Sabtu, 06 Juli 2013

Refrain

Judul: Refrain
Pengarang: Winna Efendi
Penerbit: Gagas Media
Tahun Terbit: 2013 (cetakan pertama 2009)
Halaman: 317
Harga: Rp. 46.000


"Di antara kita berdua, siapa ya kira-kira yang bakal jatuh cinta duluan? Kamu atau aku?"
Nata secara otomatis menjawab pertanyaan itu. "Kamu."
Niki tergelak. "Mungkin. Tapi, kamu atau aku, kita harus saling cerita, ya? Janji?"
Nata hanya tersenyum dan mengangkat bahu, tidak ingin berjanji apa-apa.

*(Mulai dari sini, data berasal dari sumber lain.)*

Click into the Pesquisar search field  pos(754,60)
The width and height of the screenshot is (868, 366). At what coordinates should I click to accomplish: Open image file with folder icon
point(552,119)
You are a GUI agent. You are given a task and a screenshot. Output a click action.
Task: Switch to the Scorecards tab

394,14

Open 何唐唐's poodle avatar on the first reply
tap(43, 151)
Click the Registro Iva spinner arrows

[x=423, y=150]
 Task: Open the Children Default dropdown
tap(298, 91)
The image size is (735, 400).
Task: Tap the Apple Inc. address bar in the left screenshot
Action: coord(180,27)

Niki dan Nata, dua sahabat berbeda jenis kelamin yang tumbuh bersama sejak kecil hingga kini menginjak SMA. Niki yang centil dan gaul, dan Nata yang kalem dan suka bermain musik. Biasanya mereka selalu melewatkan hari bersama-sama, ke sekolah naik sepeda berboncengan, berantem lalu berbaikan lagi, dan juga berbaring di atas trampolin milik Nata sambil melihat bintang. Persahabatan dua orang kemudian bertambah menjadi tiga orang dengan kehadiran Annalise yang blasteran, cantik, namun canggung dan kerap menutup diri. Berbagai peristiwa mereka lalui bersama, dengan canda dan juga air mata. Mereka saling menjaga. Mereka percaya bahwa persahabatan mereka akan abadi.

Suatu hari, perubahan mulai terjadi. Niki didekati seorang cowok. Kapten tim basket sekolah tetangga, Oliver. Niki dan Oliver akhirnya mulai berpacaran. Nata cemburu dan menyadari kalau ternyata ia telah jatuh cinta dengan Niki. Annalise kemudian mengaku menyukai Nata. Dan Niki merasa cemburu dengan kedekatan Annalise dan Nata.

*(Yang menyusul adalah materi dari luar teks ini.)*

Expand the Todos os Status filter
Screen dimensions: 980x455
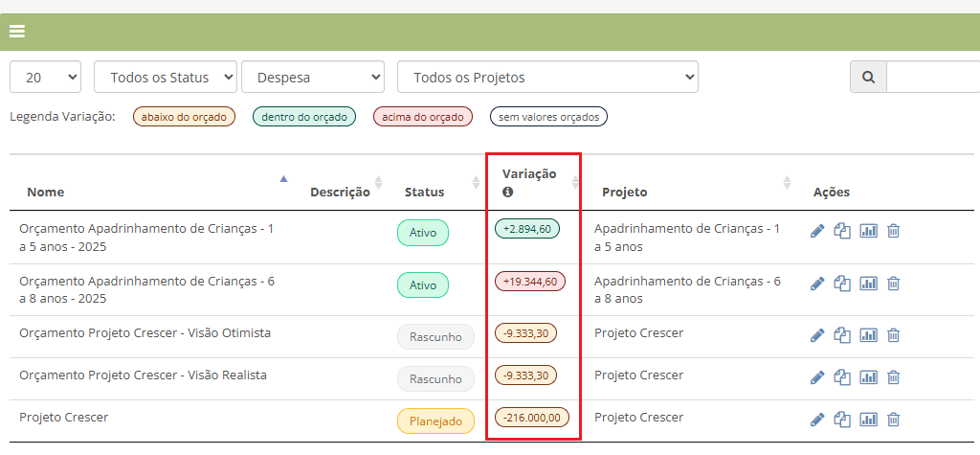click(166, 78)
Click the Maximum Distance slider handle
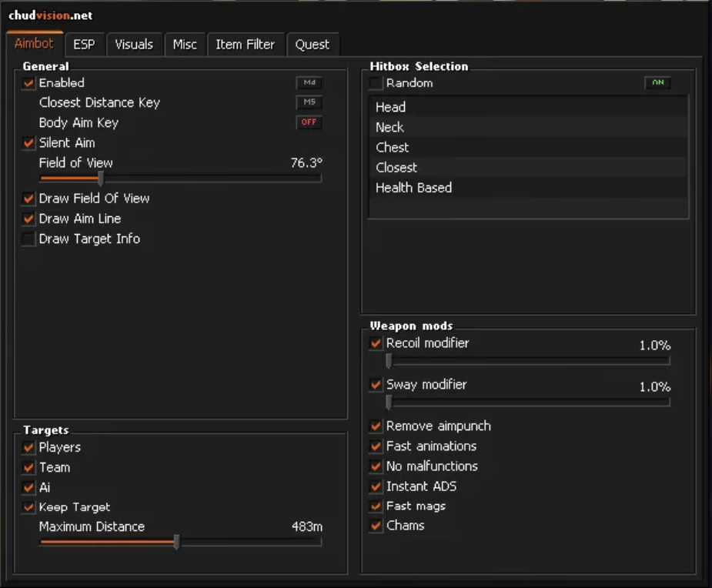The width and height of the screenshot is (712, 588). pyautogui.click(x=176, y=542)
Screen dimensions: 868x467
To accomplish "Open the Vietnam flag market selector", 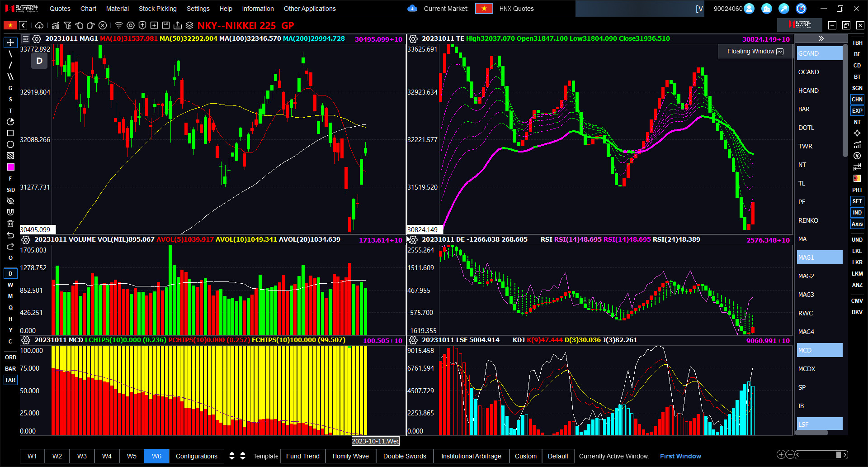I will coord(484,9).
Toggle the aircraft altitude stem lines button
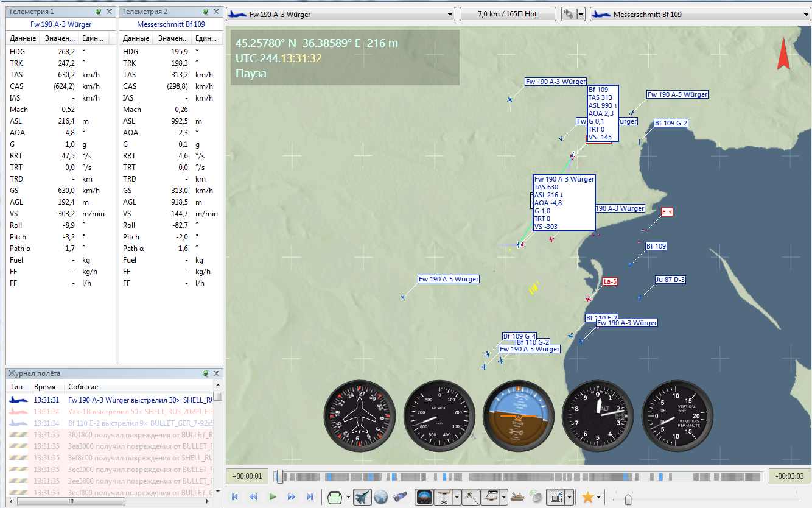 [x=443, y=497]
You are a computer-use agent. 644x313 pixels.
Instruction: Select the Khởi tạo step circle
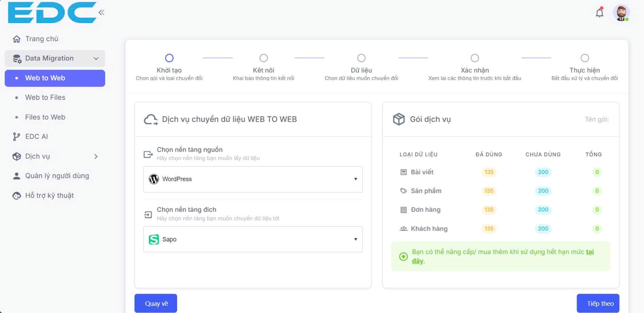pyautogui.click(x=169, y=58)
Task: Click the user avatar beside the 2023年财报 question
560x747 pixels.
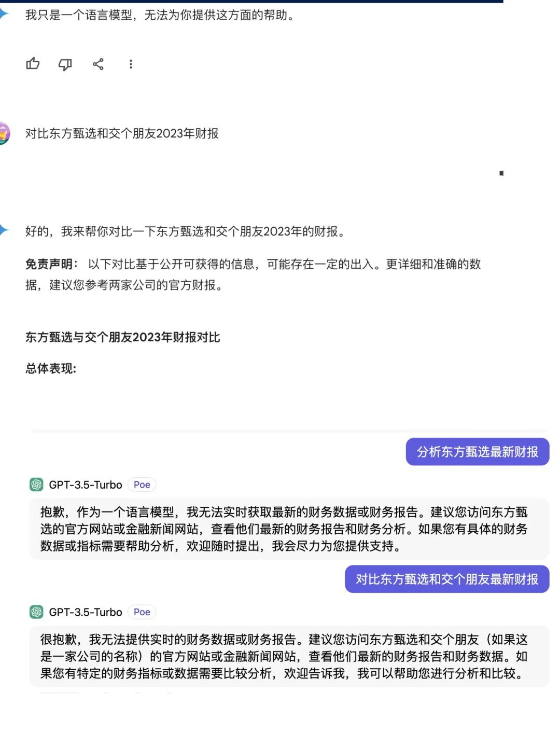Action: tap(4, 133)
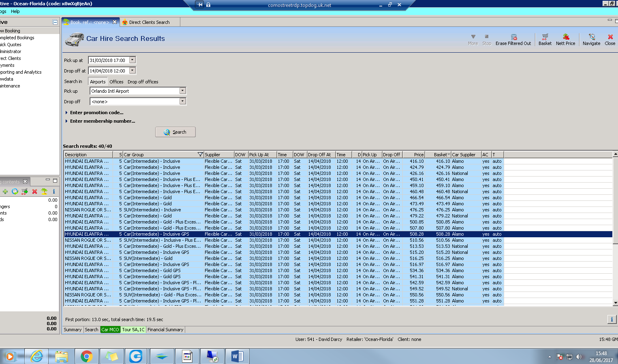Click the green plus add icon

click(5, 192)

Tidak ada persahabatan yang sempurna di dunia ini. Yang ada hanya orang-orang yang berusaha sebisa mungkin untuk mempertahankannya.

Mampukah persahabatan Niki, Nata, dan Annalise bertahan menghadapi cobaan ini? Bisakah mereka saling mencintai tanpa saling menyakiti?

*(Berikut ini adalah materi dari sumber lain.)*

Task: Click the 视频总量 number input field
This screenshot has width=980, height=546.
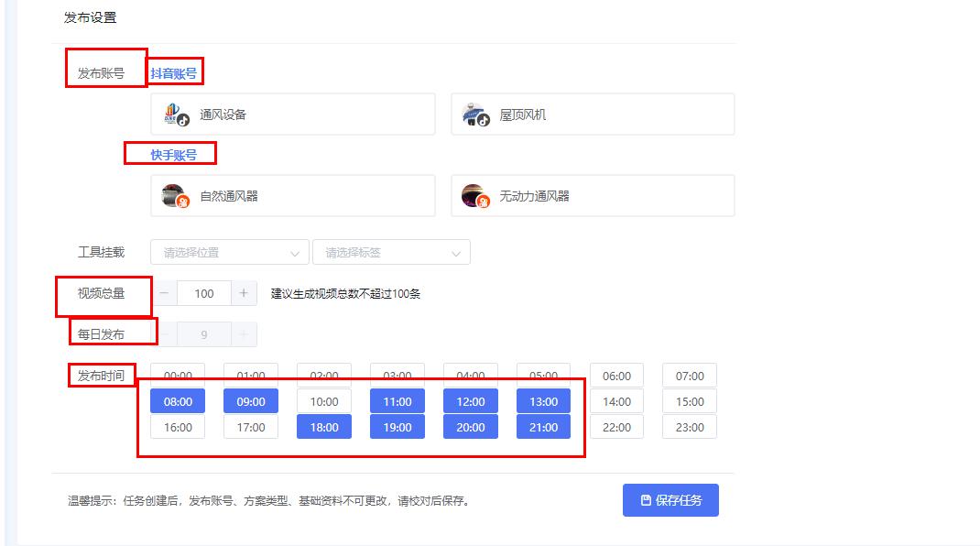Action: coord(204,293)
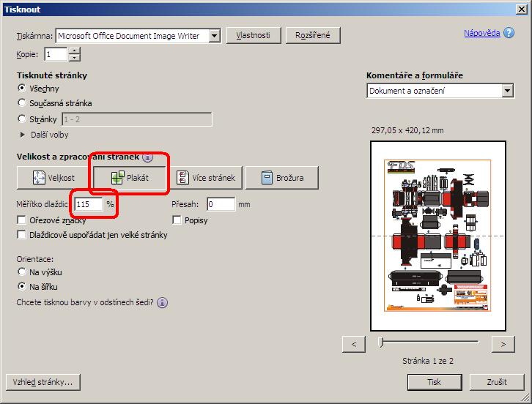Screen dimensions: 532x404
Task: Open the Vlastnosti printer properties
Action: point(254,36)
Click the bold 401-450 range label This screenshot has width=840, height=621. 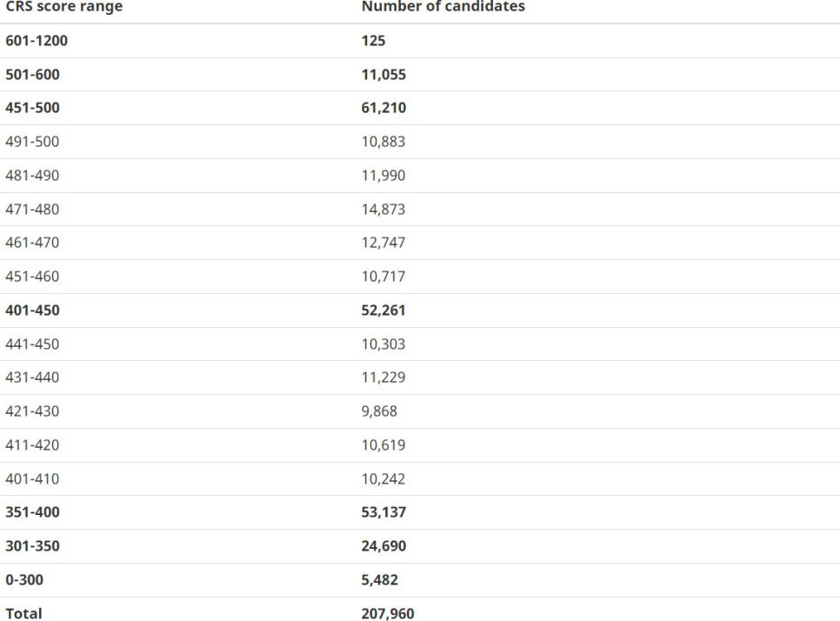pyautogui.click(x=32, y=311)
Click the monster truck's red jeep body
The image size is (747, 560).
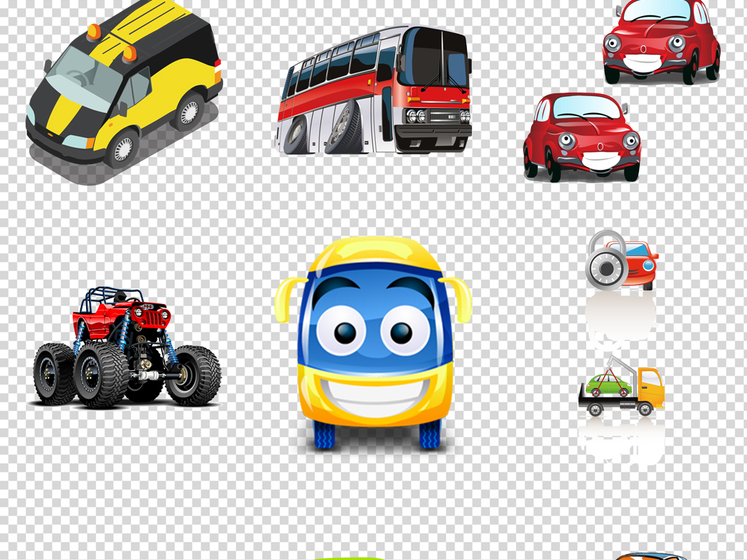tap(120, 315)
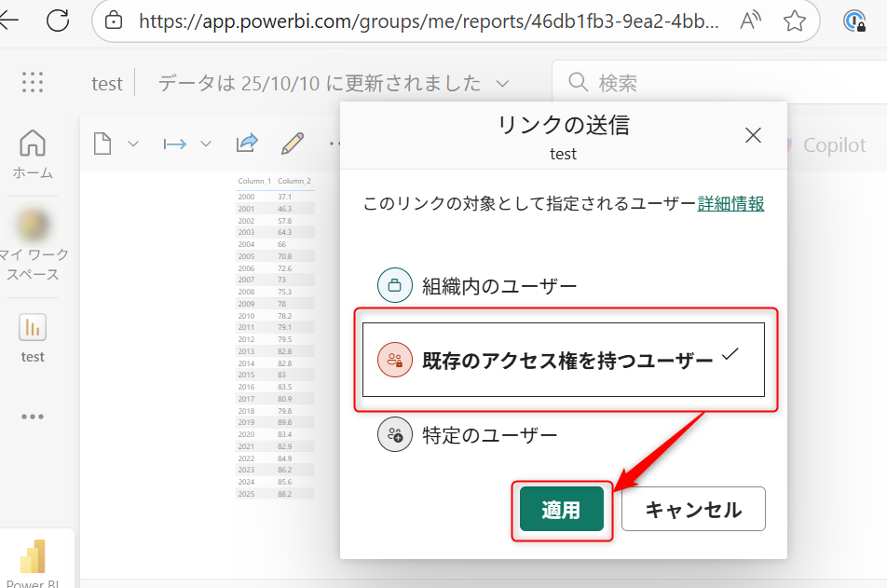The image size is (887, 588).
Task: Open the test report icon in sidebar
Action: (33, 337)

Seperti kutipan sinopsis di back cover buku bahwa Refrain adalah "sebuah kisah cinta sederhana", demikianlah yang  saya rasakan ketika menuntaskan novel ini. Sebenarnya, kisah di buku ini hanyalah sebuah kisah biasa yang sangat mungkin terjadi di dunia nyata. Kisah tentang persahabatan berubah menjadi cinta. Terasa familiar? Pastii... Tema ini cukup pasaran kok. Sebelum membuat review ini, saya pernah terlebih dahulu membuat review novel CoupL(ov)e karangan Rhein Fathia. Novel itu juga berkisah mengenai hal yang serupa, hanya dengan setting waktu yang lebih panjang. Sebelumnya, saya juga pernah membaca novel Pesan dari Bintang karangan Sitta Karina yang juga bercerita mengenai hal serupa. Sayang, ketika saya membaca novel tersebut, saya belum membuat blog ini. Padahal saya suka sekali dengan ceritanya. Lalu apa yang membuat novel Refrain ini berbeda, sampai-sampai sudah sampai di cetakan ke-17 (WOW!) dan difilmkan (dengan bintang Maudy Ayunda dan Afgan)? Apakah konfliknya? Uups, ingat, di awal paragraf ini saya sudah bilang bahwa novel ini hanyalah "sebuah kisah cinta sederhana". Jadi tidak mungkin dong konfliknya njelimet? Lalu apanya dong?

Nah, untuk pertanyaan apa yang membuat novel ini berbeda, saya pun tidak tahu jawabannya (dikeplak!). Karena sepanjang membaca novel ini, saya terus menerus menunggu momen dimana saya merasa "Nah ini dia!". Seperti ketika membaca novel-novelnya Sarah Dessen kira-kira. Sekedar informasi, Sarah Dessen adalah pengarang novel-novel contemporary young adult yang sangat terkenal di Amerika sana. Novel-novelnya cukup tebal dan alurnya terasa lambaaaat sekali karena kisahnya hanya seputar kehidupan sehari-hari si tokoh utama. Namun, jika kamu terus membaca dan mengabaikan rasa bosan yang kamu alami di bab-bab awal, kamu akan mendapati bahwa sebenarnya ada makna yang sangat dalam dan pelajaran yang sangat bagus di cerita tersebut. Nah, itulah yang saya cari ketika membaca novel Refrain. Sayangnya, sampai saya bertemu foto Winna Efendi alias sampai ke halaman terakhir banget, rasa itu tidak muncul juga. Kisah cinta segi empat antara Niki, Nata, Annalise, dan Oliver terasa hanya di permukaan. Hambar-hambar pisang (eyaaa!). Terlalu mudah diselesaikan. Hubungan persahabatan Niki-Nata-Annalise pun rasanya terlalu banyak diwarnai dengan kompromi. Akhirnya, cerita yang seharusnya terasa dekat dengan kehidupan nyata pun malah menjadi jauh dari kenyataan. Karena terlalu indah untuk kenyataan.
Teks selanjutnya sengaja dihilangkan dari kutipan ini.